Convert the entries starting at the line containing "You are a GUI" and ending at the line containing "This screenshot has height=685, width=717." into a Markdown table with the columns Row and Entry line, skipping blank lines.
>> start Listing
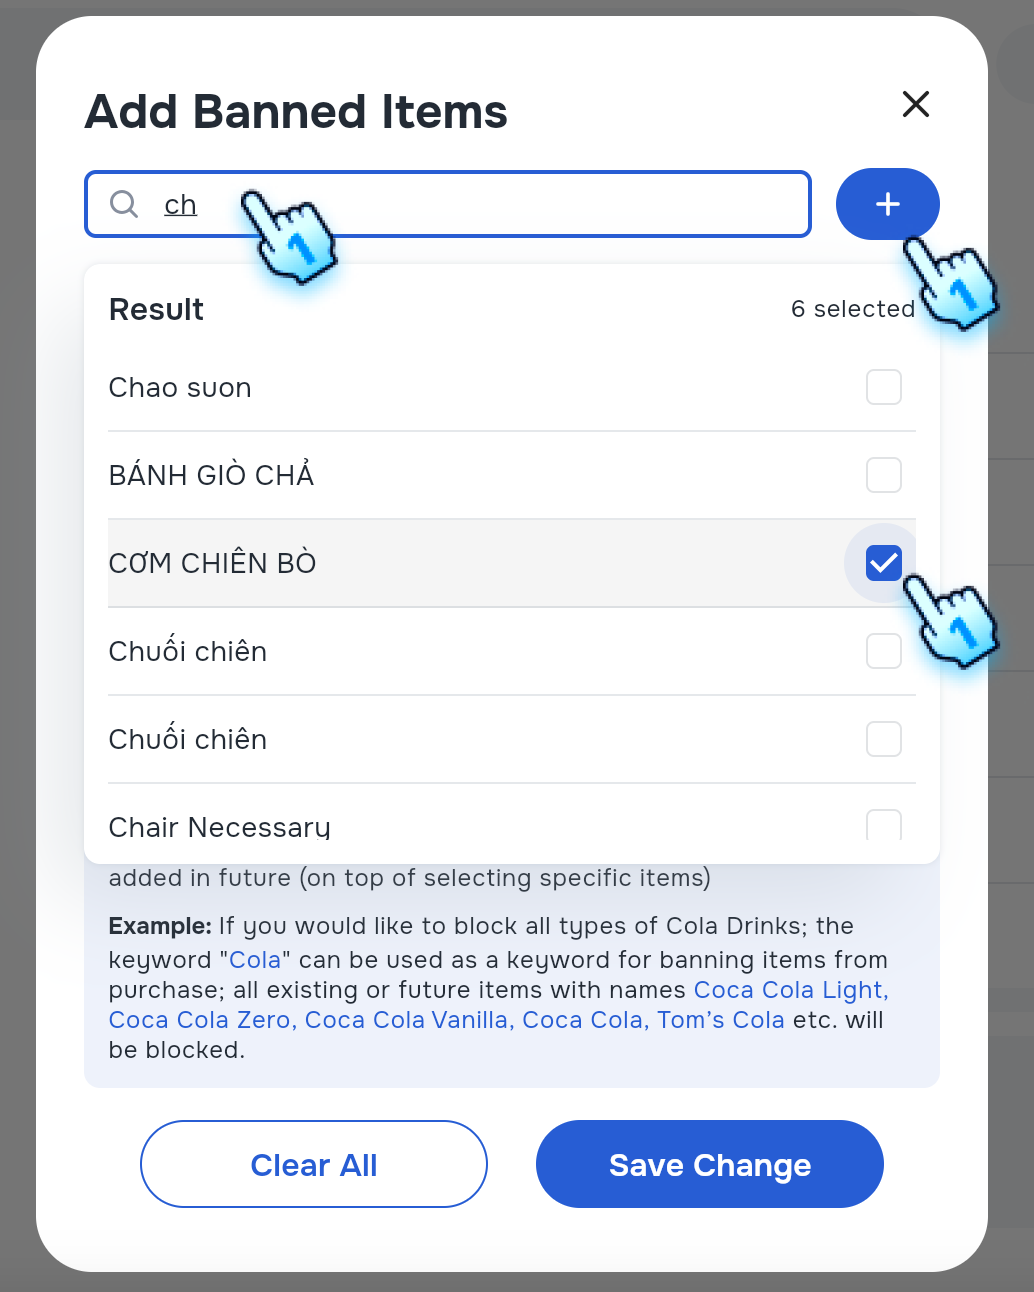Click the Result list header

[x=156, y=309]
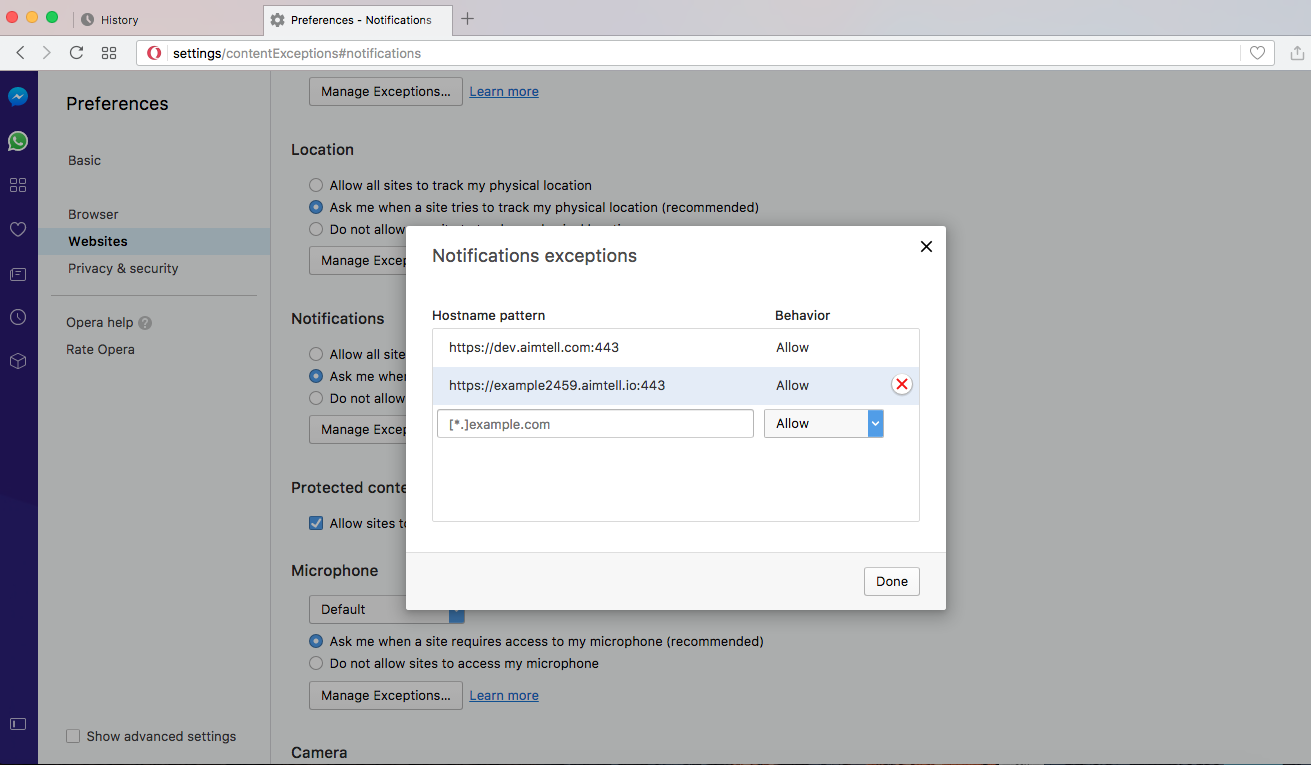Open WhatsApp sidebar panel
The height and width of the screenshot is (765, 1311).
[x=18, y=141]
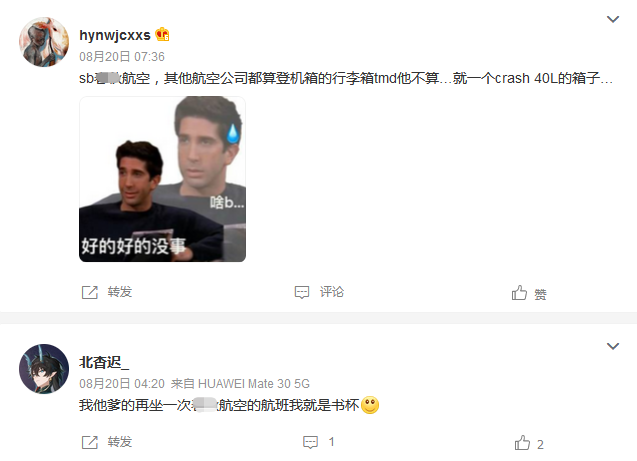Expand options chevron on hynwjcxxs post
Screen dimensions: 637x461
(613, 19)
>> end Listing
>> start Listing
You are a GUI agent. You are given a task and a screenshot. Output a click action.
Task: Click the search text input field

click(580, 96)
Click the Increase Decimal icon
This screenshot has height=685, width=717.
>> end Listing
**Solved problem:**
| Row | Entry line |
|---|---|
| 1 | You are a GUI agent. You are given a task and a screenshot. Output a click action. |
| 2 | Task: Click the search text input field |
| 3 | click(580, 96) |
| 4 | Click the Increase Decimal icon |
| 5 | This screenshot has height=685, width=717. |